How to use this payback period calculator
Enter your initial investment amount — the upfront cost of the project, equipment, or asset. Set your discount rate (cost of capital or required return). Choose between uniform cash flows (same amount each year) or custom cash flows (different amounts per year). For custom flows, add or remove years and enter the expected cash inflow for each period.
The calculator computes both the simple payback period (ignoring time value of money) and the discounted payback period (accounting for the discount rate). You'll also see total cash flows, net gain, simple ROI, and NPV. The year-by-year schedule shows cumulative and discounted cumulative balances, with color coding to show when you cross the breakeven point.

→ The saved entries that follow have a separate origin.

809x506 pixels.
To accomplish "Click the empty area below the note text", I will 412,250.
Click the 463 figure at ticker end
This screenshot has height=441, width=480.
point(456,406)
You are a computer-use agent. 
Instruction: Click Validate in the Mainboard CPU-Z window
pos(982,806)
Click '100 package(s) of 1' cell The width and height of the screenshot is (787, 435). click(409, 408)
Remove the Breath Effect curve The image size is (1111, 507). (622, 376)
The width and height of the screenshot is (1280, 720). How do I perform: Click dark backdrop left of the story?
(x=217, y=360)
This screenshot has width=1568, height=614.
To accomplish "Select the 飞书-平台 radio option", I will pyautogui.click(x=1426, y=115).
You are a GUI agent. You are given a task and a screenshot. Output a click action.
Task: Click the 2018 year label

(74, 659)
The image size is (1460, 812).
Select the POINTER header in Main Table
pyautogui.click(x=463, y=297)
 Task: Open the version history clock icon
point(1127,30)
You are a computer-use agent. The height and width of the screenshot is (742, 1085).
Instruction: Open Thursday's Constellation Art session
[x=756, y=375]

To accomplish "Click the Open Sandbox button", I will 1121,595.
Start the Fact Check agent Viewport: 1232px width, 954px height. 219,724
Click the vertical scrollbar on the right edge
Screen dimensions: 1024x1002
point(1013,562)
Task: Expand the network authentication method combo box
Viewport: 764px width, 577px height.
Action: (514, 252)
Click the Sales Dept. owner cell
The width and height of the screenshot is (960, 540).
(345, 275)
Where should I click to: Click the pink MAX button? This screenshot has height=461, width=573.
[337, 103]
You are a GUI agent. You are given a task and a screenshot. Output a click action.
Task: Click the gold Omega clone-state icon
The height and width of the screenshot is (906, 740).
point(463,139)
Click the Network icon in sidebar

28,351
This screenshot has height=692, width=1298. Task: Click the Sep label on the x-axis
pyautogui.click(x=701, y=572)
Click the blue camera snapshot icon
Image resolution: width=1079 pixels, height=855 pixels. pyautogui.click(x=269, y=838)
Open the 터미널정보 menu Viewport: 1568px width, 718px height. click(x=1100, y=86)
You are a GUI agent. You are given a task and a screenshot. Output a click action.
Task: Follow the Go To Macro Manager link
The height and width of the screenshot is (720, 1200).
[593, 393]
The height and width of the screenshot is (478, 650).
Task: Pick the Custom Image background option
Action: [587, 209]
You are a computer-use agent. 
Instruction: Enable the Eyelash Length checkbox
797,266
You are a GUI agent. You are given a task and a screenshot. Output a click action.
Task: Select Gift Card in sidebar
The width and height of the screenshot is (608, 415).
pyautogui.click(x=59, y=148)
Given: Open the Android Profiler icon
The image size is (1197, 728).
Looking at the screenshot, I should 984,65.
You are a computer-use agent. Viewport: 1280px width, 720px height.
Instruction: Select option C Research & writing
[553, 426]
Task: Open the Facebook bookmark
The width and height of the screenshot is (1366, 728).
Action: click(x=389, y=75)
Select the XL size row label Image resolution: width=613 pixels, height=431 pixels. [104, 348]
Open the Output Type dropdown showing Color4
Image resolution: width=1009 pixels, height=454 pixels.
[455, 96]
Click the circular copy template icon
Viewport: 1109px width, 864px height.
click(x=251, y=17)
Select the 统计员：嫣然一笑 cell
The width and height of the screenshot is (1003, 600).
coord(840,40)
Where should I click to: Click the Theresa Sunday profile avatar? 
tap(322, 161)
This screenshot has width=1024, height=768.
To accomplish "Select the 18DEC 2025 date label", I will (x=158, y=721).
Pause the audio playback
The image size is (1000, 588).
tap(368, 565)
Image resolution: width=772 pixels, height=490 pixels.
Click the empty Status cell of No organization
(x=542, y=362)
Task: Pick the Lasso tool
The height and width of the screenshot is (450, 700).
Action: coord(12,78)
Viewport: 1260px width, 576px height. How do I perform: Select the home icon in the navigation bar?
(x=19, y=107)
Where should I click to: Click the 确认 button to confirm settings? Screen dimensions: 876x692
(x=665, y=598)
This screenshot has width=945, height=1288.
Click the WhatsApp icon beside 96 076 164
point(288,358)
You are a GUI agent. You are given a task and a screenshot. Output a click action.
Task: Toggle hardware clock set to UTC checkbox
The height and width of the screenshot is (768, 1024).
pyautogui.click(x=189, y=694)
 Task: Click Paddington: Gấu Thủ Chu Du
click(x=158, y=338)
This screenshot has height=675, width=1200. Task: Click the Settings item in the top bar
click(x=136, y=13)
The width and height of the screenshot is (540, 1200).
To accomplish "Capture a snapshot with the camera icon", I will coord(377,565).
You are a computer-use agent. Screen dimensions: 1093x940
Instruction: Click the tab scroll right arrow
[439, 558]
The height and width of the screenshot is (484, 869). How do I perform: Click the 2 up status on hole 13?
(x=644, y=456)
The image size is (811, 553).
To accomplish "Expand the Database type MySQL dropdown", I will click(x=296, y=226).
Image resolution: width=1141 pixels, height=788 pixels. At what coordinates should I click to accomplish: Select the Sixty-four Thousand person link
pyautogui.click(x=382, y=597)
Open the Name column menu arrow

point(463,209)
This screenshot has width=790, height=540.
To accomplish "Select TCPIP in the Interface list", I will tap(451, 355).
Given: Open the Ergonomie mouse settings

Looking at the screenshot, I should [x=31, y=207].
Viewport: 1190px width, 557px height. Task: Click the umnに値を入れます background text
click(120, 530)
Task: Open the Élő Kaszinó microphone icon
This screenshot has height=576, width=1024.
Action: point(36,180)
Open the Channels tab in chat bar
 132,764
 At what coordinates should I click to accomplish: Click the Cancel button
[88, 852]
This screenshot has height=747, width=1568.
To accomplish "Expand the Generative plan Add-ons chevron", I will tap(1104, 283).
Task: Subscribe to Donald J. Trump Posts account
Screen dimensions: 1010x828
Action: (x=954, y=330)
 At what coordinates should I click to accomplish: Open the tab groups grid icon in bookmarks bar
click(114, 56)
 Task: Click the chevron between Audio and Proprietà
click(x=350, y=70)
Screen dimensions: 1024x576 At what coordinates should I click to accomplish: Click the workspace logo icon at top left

Simple vs discounted payback: a real example
Suppose you invest $100,000 in new equipment that generates $30,000/year in savings. The simple payback is 3.33 years (3 years, 4 months). With a 10% discount rate, Year 1's $30,000 is only worth $27,273 today, Year 2's is $24,793, Year 3's is $22,539, and Year 4's is $20,490. The discounted cumulative doesn't reach $100,000 until about 4.2 years.
The 0.9-year difference shows the real cost of waiting for money. The higher the discount rate, the larger this gap becomes. For a 15% discount rate, the discounted payback extends to nearly 5 years — making the investment look much less attractive to a company with high capital costs.
Limitations of payback period analysis
Ignores post-payback cash flows: A project that pays back in 3 years and generates cash for 20 years looks the same as one that pays back in 3 years and stops. NPV and IRR capture this total value — payback period doesn't.
No profitability measure: Payback tells you when you break even, not how much you earn. Two projects with identical 4-year paybacks might have vastly different total returns. Always pair payback with NPV or ROI.
Arbitrary cutoff: Companies often set maximum payback thresholds (e.g., "must pay back within 3 years"), but these are subjective. A 4-year payback project with massive long-term returns may be rejected while a 2-year payback project with minimal total gains is approved.
Despite these limitations, payback period remains popular because it's intuitive, easy to communicate to non-financial stakeholders, and useful as a quick liquidity and risk screen. Use it alongside our NPV Calculator and IRR Calculator for complete analysis.
Frequently Asked Questions
What is the payback period?
The payback period is the time it takes for an investment's cumulative cash flows to equal the initial investment. For example, if you invest $100,000 and receive $25,000/year, the simple payback period is 4 years. It's one of the simplest capital budgeting metrics and is widely used for its intuitive appeal — but it ignores the time value of money and cash flows after payback.
What is the difference between simple and discounted payback?
Simple payback uses nominal cash flows — it adds up cash received each year until you recover your investment. Discounted payback first discounts each cash flow to its present value using a discount rate (cost of capital), then calculates when the discounted cumulative total reaches zero. Discounted payback is always longer than simple payback because future cash flows are worth less in today's dollars.
What discount rate should I use?
Use your weighted average cost of capital (WACC) or required rate of return. For a business funded by equity, this might be 10–15%. For a project funded by debt, use the interest rate on the loan. For personal investments, use your opportunity cost — what you'd earn in an alternative investment (e.g., 7–10% for stock market). If unsure, 10% is a commonly used benchmark.
Why should I also look at NPV and ROI?
Payback period tells you when you break even, but not how profitable the investment is overall. NPV shows the total value created in today's dollars. ROI shows the percentage return. An investment might pay back quickly but generate low total returns, or take longer to pay back but create massive value. Use all three metrics together for a complete picture.
When is payback period most useful?
Payback period is most valuable when liquidity is a concern (you need cash back quickly), when comparing projects of similar size and duration, or as a first-pass filter to eliminate clearly unviable investments. It's widely used in industries with fast-changing technology where long payback periods carry higher obsolescence risk. It's less useful for long-term strategic investments where total value matters more than speed of recovery.
Privacy and methodology
This calculator runs entirely in your browser — no financial data is sent to any server. Simple payback is calculated by finding when cumulative undiscounted cash flows equal the initial investment. Discounted payback uses cash flows discounted at the specified rate. NPV is the sum of discounted cash flows minus the initial investment. Fractional periods are interpolated linearly. Results are estimates — actual returns depend on cash flow accuracy and market conditions. This tool does not constitute financial advice.